Exercise 1. Look carefully at these sentences and mark them Active or Passive. The last four are in headline format, so you will have to work out the full sentence.

ActivePassive
1.There were riots in several towns in Northern England last night.
2.Fortunately, the riots were quickly brought under control.
3.But only after several hundred people had been arrested.
4.Henry was totally amazed by all the interest shown in his project.
5.Henry was obviously very interested in completing his project.
6.The interest that has been shown in Henry's project is amazing.
7.MI (Military Intelligence) has told them not to talk to the press.
8.MI (Military Intelligence) have been told to not to talk to the press.
9.New Shooting Spoils Hopes of Truce
10.Peace Treaty Threatened By New Shooting.
11.Bomb in City Centre Detonated in Controlled Explosion.
12.Bus Blows Up in City Centre Causing Considerable Damage.
I put in that exercise for a serious reason, which we will see later. But what should be clear is that when I talk of 'the passive', I am talking about the passive voice, a specific grammatical construction.

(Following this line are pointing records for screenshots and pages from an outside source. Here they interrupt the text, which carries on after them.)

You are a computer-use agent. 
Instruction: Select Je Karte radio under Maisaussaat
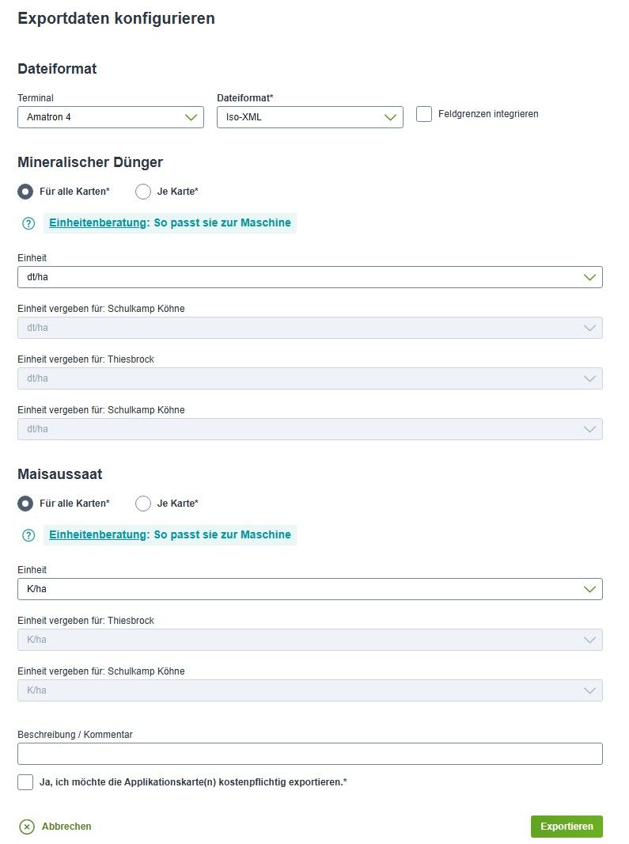143,504
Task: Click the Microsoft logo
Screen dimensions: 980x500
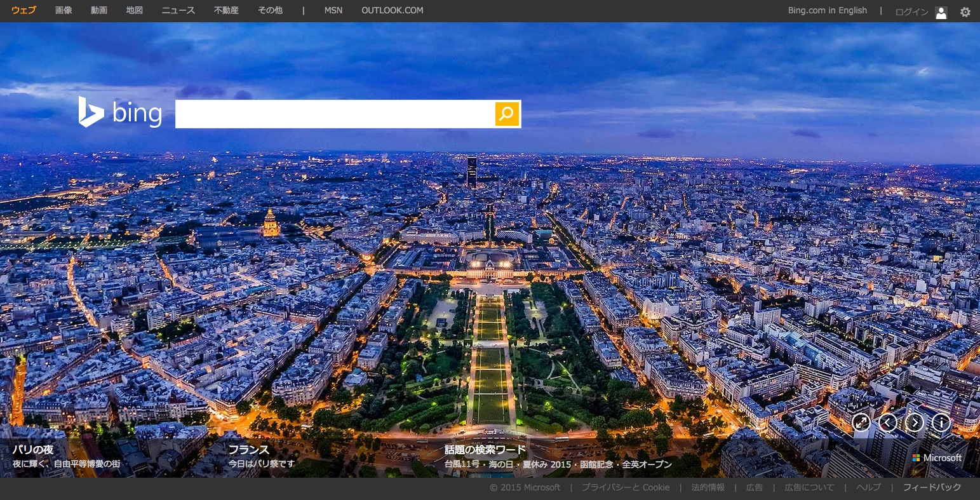Action: [x=937, y=457]
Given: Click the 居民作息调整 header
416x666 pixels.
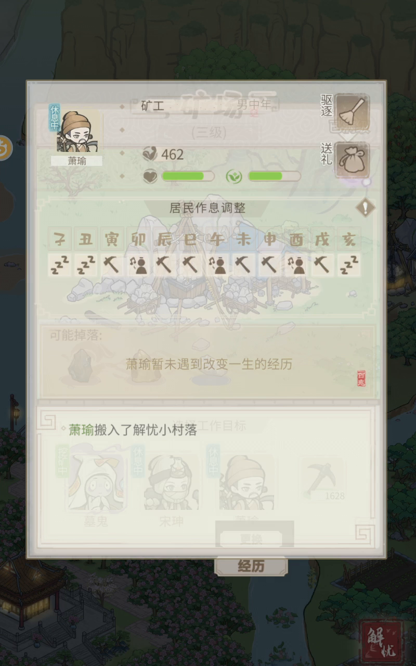Looking at the screenshot, I should [207, 208].
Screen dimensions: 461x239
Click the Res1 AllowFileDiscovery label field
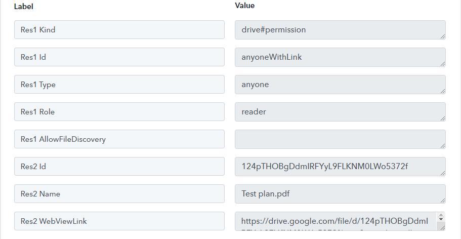coord(119,139)
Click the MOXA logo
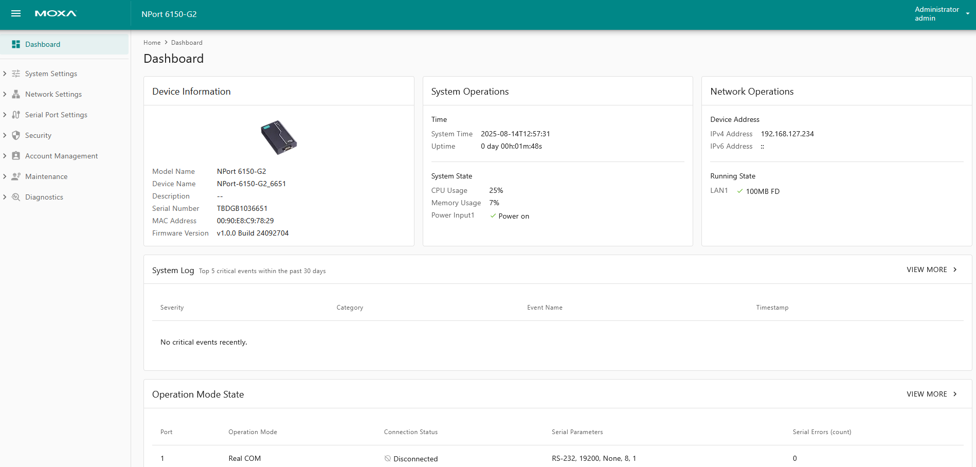Image resolution: width=976 pixels, height=467 pixels. click(x=56, y=13)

2. Constructing the passive.

George Parr is an investment analyst with the city firm of Parr, Boyle and Fry. His wife Catherine is a historian, a specialist in the later years of the reign of Henry VIII. Both of them give interviews quite frequently, but this week, what with the new allegations of companies 'cooking the books' and the forthcoming TV costume drama series "The wife that survived", they are having a particularly busy week.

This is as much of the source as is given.